Let the rates of work of each machine be denoted by r(n), where n refers to the nth machine

Let's write the work done by the machines
Day 1 = r(1) + r(2)
Day 2 = r(3) + r(2)
Day 3 = r(3) + r(4)
.......
.......
Day 190 = r(19) + r(20)

Now Adding up the work would give us
Initial work = r(1) + r(2) + r(3) + r(2) + .............................. + r(19) + r(20)
=> Initial work = 19 *( r(1) + r(2) + r(3) + ................ + r(20)) --> As each machine would partner with the other 19 machines once

Post this work, all the machine together worked for 6 days
Additional work = 6 *( r(1) + r(2) + r(3) + ................ + r(20))

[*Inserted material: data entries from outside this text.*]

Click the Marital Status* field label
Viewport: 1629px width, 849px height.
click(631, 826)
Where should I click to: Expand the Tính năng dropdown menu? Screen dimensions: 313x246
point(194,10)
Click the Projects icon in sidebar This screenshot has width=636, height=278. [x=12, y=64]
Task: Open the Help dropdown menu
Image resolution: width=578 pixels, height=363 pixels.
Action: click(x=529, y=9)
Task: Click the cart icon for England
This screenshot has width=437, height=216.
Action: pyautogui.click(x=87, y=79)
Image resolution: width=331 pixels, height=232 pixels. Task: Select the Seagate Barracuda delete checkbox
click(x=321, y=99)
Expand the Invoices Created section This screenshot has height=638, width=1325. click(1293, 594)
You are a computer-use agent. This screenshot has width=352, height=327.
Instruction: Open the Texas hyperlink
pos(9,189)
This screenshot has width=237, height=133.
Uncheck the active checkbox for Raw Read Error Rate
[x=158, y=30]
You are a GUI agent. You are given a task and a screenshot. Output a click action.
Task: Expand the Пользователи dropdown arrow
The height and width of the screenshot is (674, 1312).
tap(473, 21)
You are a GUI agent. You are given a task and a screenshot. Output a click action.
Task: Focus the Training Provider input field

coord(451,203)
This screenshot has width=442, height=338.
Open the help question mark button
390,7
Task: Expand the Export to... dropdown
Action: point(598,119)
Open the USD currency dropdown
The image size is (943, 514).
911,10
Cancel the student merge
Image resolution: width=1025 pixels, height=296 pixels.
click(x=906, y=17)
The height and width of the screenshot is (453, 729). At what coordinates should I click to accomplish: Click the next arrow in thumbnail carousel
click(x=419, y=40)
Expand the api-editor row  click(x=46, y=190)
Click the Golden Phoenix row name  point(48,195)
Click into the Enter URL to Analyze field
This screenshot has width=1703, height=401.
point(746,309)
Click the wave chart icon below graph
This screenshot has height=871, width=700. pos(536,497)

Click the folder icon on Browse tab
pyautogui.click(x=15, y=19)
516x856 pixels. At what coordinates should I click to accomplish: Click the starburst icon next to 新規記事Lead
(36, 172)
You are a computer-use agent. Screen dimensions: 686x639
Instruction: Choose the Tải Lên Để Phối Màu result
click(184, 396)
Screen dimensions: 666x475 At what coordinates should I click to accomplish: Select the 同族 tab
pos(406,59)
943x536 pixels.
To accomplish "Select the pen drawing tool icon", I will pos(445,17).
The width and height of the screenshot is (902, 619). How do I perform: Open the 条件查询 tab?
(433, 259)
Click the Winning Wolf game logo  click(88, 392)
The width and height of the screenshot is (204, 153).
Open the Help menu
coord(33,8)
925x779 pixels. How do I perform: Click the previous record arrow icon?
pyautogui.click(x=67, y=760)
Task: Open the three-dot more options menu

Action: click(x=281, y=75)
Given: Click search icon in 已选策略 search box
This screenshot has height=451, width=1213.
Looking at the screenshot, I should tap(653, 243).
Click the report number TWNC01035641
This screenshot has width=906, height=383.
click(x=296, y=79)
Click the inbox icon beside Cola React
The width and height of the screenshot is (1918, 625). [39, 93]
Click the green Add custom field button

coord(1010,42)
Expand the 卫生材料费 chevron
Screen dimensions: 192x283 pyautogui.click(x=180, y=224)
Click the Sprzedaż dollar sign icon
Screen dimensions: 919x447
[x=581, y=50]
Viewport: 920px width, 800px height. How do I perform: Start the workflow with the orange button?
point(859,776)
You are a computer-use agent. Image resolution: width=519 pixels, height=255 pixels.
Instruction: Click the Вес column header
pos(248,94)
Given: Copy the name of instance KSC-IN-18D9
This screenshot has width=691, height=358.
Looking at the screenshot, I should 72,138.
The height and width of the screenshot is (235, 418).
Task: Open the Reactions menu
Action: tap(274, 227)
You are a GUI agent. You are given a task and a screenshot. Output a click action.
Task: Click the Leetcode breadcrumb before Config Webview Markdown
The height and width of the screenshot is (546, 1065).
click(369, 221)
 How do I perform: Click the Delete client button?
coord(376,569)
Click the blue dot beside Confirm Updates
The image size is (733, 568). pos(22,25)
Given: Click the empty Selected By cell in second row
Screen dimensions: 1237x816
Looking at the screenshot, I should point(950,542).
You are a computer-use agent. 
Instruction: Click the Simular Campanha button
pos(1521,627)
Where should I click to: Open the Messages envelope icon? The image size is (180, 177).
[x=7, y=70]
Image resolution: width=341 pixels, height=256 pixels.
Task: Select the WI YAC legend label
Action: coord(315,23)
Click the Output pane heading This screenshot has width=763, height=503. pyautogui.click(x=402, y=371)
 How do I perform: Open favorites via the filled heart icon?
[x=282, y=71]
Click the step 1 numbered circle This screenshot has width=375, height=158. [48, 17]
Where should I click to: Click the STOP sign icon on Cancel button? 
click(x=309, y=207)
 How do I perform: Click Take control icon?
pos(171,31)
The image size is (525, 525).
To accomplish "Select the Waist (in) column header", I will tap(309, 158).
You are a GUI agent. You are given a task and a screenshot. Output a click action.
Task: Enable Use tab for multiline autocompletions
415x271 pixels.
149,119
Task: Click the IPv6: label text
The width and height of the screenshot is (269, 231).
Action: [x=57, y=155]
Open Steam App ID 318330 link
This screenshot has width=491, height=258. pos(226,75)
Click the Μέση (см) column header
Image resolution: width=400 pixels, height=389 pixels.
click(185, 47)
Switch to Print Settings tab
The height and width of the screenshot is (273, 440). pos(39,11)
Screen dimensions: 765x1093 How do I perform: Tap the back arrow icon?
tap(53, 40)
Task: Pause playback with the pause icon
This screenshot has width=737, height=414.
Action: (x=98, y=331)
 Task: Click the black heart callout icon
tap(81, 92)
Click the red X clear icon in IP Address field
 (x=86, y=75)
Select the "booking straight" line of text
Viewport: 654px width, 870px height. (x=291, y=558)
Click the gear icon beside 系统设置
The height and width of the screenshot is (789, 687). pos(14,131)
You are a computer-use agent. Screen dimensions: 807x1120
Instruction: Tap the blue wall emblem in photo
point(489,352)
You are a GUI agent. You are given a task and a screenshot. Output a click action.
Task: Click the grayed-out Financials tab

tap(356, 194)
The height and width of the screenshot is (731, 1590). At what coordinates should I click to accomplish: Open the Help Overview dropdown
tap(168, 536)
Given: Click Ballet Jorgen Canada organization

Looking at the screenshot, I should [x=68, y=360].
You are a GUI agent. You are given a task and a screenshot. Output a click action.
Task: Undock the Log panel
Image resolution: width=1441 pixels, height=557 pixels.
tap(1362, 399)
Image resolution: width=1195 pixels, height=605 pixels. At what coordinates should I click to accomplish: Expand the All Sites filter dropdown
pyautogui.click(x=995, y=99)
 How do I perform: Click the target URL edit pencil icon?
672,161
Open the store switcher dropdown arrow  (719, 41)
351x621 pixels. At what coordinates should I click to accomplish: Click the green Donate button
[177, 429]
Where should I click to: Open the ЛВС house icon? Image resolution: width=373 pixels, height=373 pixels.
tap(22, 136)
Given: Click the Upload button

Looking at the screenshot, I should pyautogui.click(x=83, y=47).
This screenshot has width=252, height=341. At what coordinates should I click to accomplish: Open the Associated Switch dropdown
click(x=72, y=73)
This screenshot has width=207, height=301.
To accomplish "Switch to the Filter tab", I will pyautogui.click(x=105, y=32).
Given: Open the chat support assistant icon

Total work = Initial Work + Additional work
=> Total work = 19 *( r(1) + r(2) + r(3) + ................ + r(20)) + 6 *( r(1) + r(2) + r(3) + ................ + r(20))
=> Total work = 25 *( r(1) + r(2) + r(3) + ................ + r(20))

If all machines work together to complete the task of "Total Work" then we have

Rates of All machines working together $X$ number of days = Total work

=> r(1) + r(2) + r(3) + ................ + r(20) $X$ number of days = 25 *( r(1) + r(2) + r(3) + ................ + r(20))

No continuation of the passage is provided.